**Exercise brief:**
In the following material, identify every line holding the string "tweet" and return it.

═════ Material shown ═════

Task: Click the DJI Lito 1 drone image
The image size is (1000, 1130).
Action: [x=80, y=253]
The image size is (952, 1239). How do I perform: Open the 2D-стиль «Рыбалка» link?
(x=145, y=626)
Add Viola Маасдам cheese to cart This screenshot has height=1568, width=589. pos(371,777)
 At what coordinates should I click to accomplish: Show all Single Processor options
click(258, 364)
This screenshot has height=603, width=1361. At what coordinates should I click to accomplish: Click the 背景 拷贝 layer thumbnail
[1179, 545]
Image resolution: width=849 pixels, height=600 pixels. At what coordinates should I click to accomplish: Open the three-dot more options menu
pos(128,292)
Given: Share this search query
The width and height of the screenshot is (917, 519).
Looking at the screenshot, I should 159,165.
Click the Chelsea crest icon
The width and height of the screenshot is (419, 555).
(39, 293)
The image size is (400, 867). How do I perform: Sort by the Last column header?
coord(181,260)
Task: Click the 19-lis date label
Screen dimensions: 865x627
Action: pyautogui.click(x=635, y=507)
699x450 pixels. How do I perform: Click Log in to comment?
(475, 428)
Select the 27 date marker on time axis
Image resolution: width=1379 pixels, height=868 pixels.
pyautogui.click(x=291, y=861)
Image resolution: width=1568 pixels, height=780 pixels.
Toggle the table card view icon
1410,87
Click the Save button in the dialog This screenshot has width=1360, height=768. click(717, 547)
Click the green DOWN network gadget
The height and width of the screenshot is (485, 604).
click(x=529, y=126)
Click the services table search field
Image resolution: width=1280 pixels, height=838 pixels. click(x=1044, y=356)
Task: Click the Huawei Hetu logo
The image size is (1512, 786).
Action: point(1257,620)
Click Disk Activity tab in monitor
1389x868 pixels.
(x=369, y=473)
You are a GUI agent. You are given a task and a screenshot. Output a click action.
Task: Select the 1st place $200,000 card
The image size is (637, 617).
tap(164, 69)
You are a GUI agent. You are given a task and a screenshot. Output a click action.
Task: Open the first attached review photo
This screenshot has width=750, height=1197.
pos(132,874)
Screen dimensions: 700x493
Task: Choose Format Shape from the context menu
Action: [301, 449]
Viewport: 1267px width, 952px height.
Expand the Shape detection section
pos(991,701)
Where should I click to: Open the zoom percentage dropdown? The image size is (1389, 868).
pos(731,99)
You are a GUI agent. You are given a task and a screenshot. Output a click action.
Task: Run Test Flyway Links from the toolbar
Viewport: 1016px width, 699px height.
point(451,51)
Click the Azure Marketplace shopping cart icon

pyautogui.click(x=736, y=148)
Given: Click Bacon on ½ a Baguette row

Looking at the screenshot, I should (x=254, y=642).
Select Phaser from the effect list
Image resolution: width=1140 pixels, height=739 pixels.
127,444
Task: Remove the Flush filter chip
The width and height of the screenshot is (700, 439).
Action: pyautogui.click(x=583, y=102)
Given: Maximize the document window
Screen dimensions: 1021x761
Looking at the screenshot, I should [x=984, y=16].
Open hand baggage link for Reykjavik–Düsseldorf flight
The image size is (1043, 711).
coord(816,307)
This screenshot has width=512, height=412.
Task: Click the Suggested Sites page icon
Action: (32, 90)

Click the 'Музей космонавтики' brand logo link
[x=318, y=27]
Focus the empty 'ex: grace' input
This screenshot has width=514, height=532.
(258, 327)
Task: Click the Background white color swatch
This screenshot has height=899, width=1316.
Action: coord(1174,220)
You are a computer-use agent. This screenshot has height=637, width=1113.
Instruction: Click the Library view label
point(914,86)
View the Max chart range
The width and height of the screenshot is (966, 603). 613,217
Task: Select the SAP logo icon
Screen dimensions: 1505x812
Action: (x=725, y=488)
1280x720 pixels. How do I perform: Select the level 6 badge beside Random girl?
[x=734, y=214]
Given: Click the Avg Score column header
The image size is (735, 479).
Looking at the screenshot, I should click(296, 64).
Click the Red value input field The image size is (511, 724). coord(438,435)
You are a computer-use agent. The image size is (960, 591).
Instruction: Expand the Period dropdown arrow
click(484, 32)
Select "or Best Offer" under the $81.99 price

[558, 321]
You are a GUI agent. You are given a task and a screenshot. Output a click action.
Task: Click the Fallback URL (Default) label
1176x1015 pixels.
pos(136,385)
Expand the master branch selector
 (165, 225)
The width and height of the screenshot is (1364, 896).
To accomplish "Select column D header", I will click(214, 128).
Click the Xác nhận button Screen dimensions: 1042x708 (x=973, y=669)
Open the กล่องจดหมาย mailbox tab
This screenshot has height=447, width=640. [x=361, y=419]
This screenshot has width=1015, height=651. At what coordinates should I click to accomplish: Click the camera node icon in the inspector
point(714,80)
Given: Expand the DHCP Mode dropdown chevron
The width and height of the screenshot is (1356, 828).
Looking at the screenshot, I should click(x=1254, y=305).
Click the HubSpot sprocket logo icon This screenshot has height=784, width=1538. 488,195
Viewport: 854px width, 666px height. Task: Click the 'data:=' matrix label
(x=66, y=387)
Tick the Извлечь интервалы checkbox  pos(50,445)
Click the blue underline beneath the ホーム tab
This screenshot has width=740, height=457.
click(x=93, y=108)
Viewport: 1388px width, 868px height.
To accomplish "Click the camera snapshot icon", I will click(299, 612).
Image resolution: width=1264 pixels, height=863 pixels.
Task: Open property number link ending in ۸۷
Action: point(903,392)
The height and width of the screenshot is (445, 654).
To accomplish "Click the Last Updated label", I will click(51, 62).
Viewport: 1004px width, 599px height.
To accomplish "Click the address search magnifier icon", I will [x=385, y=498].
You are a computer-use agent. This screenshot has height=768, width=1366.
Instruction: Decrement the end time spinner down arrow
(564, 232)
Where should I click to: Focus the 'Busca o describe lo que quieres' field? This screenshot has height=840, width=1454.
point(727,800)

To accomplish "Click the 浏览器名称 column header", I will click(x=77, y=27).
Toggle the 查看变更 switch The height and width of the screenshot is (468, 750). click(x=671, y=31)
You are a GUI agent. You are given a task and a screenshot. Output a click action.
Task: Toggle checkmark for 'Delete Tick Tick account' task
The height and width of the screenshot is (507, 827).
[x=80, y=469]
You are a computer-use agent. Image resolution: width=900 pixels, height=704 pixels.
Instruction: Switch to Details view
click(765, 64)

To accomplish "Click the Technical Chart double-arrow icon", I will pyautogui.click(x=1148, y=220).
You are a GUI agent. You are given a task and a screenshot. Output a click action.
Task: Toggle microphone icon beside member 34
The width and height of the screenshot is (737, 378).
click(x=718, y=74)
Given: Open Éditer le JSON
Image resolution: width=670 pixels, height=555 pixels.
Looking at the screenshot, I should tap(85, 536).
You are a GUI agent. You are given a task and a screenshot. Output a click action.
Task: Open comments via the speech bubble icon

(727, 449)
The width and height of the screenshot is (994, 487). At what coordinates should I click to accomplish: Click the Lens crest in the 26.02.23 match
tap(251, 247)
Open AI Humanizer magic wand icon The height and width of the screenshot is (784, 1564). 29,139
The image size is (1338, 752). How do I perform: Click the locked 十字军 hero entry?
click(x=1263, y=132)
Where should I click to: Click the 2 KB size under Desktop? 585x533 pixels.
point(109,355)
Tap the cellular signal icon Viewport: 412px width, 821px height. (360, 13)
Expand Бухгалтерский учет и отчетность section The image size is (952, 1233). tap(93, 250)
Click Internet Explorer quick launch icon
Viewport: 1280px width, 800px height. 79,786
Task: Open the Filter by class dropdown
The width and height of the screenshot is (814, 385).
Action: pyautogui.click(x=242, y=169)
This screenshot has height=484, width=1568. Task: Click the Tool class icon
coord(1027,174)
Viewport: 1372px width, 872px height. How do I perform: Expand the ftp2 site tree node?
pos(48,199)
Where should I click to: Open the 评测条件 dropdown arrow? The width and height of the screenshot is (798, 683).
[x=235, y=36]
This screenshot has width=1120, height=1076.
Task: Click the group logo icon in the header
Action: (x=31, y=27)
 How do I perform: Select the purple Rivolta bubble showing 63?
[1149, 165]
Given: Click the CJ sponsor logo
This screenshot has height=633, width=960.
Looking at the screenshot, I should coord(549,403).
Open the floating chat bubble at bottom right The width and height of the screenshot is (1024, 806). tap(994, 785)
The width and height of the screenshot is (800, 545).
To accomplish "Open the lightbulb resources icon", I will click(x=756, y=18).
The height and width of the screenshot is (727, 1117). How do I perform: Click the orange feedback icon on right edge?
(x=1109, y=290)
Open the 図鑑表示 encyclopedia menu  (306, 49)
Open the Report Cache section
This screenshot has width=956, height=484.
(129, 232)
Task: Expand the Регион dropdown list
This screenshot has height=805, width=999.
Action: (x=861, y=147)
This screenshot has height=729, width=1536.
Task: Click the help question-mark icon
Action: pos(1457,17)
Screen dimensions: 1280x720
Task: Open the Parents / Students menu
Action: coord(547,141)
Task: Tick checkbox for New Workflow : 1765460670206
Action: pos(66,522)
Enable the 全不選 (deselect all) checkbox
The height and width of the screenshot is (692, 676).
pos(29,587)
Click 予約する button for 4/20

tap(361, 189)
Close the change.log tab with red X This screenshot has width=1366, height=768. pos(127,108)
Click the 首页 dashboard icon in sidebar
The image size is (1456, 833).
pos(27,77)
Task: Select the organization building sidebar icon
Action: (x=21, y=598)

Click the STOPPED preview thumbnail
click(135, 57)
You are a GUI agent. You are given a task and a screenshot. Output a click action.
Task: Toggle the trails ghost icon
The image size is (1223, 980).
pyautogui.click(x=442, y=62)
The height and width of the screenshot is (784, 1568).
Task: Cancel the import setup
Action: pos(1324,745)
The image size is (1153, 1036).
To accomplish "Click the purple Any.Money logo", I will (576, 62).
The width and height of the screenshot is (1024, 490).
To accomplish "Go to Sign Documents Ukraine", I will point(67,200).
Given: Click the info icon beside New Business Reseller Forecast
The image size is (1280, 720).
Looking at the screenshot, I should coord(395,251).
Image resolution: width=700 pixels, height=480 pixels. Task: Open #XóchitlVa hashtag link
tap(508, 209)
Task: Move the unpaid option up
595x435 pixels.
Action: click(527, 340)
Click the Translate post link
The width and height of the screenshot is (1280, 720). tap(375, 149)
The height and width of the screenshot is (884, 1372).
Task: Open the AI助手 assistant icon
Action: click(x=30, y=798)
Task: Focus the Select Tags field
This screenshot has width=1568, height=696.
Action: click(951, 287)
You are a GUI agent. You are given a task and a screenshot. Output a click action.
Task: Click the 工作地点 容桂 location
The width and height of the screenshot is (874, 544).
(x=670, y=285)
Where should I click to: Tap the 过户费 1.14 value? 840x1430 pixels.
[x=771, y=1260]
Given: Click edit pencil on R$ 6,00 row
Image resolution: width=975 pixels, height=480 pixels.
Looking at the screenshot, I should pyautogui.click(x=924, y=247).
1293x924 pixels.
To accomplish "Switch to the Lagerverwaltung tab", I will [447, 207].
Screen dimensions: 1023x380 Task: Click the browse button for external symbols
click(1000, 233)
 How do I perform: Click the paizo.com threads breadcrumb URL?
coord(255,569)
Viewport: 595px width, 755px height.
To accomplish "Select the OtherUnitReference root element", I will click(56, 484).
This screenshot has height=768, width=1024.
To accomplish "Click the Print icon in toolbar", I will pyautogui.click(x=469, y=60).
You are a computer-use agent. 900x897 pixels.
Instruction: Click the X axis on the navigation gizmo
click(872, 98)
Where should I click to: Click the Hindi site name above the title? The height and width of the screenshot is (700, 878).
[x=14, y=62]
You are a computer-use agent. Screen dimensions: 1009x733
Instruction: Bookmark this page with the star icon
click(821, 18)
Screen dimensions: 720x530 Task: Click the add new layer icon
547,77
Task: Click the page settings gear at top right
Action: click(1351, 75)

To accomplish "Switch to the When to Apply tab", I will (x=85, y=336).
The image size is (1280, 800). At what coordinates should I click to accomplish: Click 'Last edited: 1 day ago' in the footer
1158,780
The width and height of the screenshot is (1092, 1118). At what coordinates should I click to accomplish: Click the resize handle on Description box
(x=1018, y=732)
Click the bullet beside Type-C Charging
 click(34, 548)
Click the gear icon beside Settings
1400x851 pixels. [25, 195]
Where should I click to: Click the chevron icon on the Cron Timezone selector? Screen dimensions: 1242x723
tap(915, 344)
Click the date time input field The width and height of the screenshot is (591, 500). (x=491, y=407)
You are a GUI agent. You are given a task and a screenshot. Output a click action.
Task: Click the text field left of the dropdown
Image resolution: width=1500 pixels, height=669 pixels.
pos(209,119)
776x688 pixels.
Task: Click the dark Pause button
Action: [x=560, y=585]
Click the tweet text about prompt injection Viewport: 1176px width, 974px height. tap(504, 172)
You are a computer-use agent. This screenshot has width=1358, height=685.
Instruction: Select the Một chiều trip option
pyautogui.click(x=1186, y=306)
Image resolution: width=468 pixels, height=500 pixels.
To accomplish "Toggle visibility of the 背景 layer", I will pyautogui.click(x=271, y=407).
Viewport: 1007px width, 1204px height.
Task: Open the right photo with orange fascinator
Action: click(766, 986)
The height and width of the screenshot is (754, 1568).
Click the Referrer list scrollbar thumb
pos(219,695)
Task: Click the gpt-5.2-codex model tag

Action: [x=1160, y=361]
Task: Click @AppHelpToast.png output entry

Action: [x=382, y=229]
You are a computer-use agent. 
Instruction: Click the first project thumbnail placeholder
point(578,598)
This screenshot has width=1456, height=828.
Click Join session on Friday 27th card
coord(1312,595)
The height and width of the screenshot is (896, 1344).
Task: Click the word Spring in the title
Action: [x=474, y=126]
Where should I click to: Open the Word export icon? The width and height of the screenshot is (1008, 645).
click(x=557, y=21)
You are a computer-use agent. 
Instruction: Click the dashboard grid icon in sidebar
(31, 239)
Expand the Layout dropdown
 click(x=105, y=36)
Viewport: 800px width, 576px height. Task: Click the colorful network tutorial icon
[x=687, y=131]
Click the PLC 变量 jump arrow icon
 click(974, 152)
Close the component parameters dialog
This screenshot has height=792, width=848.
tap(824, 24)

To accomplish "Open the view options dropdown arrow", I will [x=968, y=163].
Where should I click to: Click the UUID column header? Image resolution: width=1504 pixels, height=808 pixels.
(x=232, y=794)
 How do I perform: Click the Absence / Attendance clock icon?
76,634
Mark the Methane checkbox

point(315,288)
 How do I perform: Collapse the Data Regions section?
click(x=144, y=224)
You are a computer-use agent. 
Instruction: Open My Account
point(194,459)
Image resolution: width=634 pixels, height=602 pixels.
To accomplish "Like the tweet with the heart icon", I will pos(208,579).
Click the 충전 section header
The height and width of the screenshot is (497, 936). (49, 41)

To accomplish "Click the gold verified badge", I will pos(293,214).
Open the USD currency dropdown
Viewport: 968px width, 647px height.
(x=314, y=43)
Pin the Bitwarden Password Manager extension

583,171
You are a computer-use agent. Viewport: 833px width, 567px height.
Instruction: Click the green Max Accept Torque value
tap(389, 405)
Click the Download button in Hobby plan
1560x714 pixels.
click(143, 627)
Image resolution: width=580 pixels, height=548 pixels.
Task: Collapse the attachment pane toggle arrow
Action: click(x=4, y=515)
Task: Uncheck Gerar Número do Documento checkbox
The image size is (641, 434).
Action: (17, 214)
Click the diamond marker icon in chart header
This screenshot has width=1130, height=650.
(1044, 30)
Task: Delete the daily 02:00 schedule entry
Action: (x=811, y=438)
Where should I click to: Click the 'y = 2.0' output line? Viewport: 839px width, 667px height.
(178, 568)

═════

**Expected output:**
Click the tweet text about prompt injection Viewport: 1176px width, 974px height. tap(504, 172)
To accomplish "Like the tweet with the heart icon", I will pos(208,579).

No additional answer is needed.